• **WORK ITEM**:
From the entries that follow, pick out all lines holding "Patterns".

• **EXCERPTED RECORDS**:
◇ ◇ ◇ ◇ ◇ ◇ ◇

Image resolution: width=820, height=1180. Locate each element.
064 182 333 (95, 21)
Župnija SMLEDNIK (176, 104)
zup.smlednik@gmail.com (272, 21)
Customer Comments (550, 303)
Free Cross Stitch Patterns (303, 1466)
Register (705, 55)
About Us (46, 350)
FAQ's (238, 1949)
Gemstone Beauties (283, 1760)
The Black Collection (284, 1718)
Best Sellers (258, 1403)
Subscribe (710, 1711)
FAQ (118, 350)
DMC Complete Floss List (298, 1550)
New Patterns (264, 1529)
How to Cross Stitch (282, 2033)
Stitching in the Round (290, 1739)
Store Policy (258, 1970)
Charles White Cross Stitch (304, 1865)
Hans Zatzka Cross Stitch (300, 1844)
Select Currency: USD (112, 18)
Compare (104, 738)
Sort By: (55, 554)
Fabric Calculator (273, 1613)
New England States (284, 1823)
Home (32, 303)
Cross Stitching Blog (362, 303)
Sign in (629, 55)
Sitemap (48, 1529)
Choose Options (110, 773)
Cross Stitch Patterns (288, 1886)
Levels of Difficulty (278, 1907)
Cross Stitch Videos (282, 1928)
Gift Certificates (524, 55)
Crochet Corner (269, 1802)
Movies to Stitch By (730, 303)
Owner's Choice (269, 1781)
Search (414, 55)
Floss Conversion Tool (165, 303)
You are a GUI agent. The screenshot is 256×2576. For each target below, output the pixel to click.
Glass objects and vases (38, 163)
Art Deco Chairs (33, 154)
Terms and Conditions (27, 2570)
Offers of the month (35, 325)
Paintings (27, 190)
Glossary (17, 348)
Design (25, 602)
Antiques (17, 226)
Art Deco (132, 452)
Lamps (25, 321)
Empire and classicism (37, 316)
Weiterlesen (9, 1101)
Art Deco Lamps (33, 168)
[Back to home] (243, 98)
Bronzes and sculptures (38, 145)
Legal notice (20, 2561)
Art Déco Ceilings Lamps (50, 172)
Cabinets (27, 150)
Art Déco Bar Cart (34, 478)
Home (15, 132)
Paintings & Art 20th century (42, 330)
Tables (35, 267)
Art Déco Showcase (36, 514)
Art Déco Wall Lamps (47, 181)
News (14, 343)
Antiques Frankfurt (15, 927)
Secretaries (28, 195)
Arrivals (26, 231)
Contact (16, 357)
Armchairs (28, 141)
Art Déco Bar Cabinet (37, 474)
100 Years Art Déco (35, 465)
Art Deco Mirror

◇ ◇ ◇ ◇ ◇ ◇ ◇

• **YOUR RESPONSE**:
Free Cross Stitch Patterns (303, 1466)
New Patterns (264, 1529)
Cross Stitch Patterns (288, 1886)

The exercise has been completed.